### Problem description
Find each line of the material that contains the word "dimensions" and copy those lines in full.

### Data to process

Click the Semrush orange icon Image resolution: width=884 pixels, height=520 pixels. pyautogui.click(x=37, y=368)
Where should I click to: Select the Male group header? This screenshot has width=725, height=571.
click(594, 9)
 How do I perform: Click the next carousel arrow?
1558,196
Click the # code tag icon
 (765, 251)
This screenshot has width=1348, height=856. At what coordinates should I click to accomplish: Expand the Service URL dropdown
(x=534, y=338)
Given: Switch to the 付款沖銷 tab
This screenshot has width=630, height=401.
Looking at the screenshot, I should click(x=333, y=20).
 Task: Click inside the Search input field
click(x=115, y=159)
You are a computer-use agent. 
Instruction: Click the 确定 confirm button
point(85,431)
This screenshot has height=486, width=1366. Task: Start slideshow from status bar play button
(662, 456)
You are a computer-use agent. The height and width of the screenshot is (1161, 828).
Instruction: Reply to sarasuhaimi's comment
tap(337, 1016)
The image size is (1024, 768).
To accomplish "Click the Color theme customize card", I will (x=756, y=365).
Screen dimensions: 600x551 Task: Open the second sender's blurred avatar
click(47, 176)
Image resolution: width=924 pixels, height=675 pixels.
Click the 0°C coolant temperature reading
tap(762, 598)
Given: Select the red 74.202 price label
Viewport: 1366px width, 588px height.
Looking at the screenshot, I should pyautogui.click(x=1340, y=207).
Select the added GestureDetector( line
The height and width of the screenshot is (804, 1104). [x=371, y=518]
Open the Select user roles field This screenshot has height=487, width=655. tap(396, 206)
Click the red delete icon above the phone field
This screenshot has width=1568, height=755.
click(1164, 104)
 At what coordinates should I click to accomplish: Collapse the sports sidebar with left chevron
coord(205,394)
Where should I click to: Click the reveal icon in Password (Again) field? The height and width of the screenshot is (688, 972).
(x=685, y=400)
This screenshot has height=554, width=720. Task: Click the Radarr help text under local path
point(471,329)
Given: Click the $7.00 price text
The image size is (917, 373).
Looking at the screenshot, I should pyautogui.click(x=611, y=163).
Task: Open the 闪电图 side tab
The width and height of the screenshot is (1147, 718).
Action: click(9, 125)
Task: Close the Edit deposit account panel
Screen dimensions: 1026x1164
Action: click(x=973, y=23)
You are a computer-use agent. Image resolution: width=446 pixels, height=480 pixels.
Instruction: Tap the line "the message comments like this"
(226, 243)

### Result
Screen dimensions: 600x551 Task: Open the second sender's blurred avatar
Screen dimensions: 1026x1164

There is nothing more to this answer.